╔══

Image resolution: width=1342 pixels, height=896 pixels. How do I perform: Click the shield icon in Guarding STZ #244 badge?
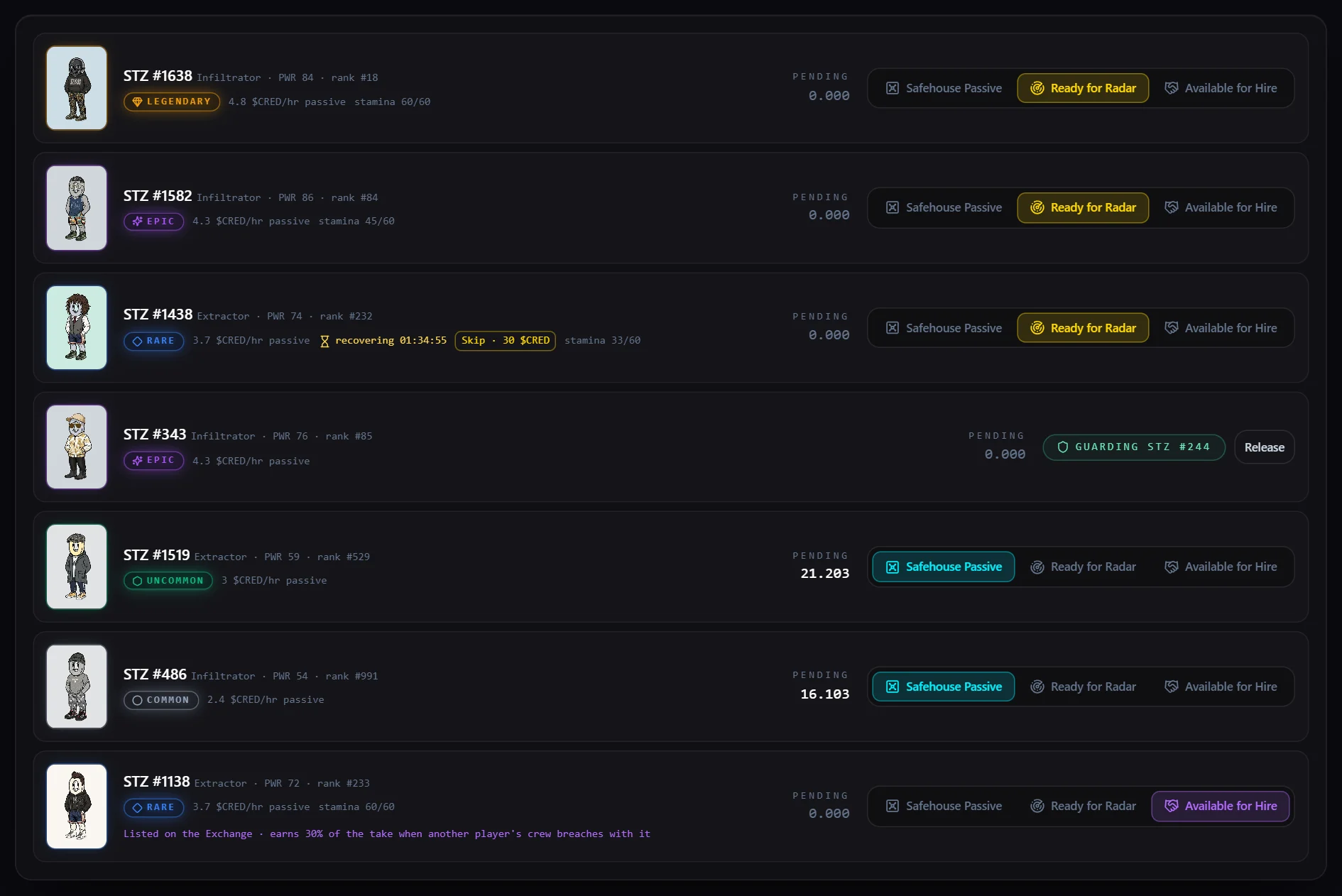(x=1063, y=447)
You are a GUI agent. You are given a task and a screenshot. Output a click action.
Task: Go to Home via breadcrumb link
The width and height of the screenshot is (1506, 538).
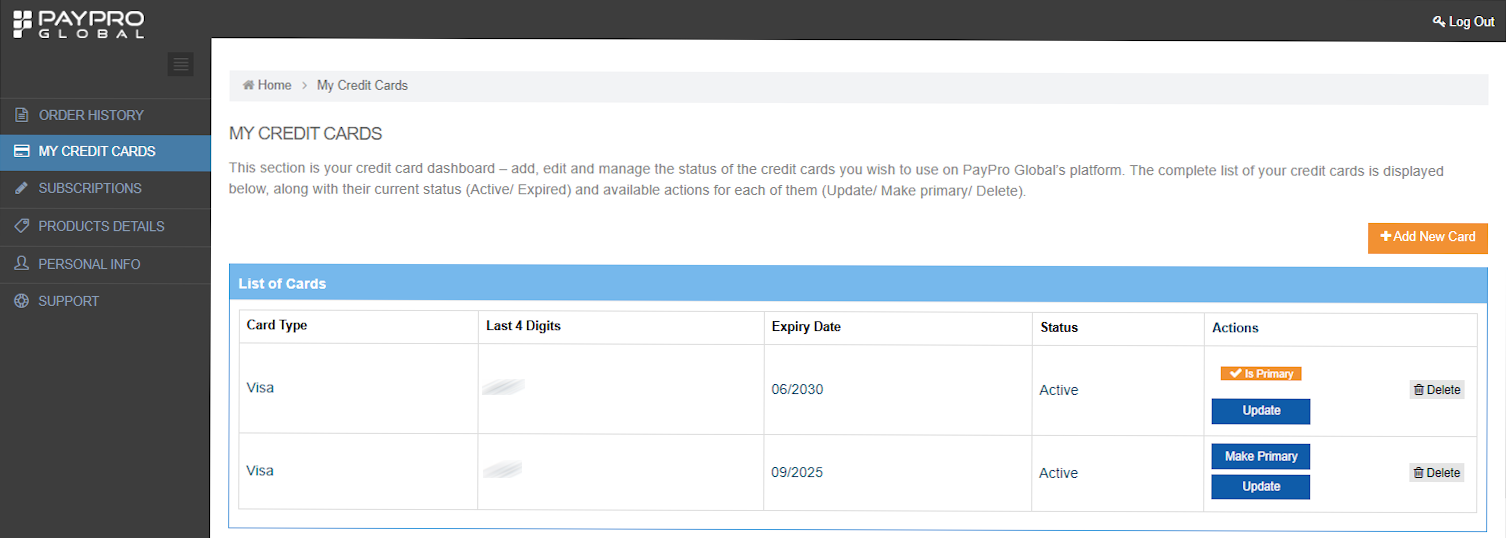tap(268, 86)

╚══

▶ _Description of the task_
Print the data again, word for word, without any pictures.

▶ _Written solution_
Image resolution: width=1342 pixels, height=896 pixels. How do I perform: Click the shield icon in Guarding STZ #244 badge?
(x=1063, y=447)
You are a GUI agent. You are given a task and a screenshot. Output a click action.
Task: Go to Home via breadcrumb link
The width and height of the screenshot is (1506, 538).
tap(268, 86)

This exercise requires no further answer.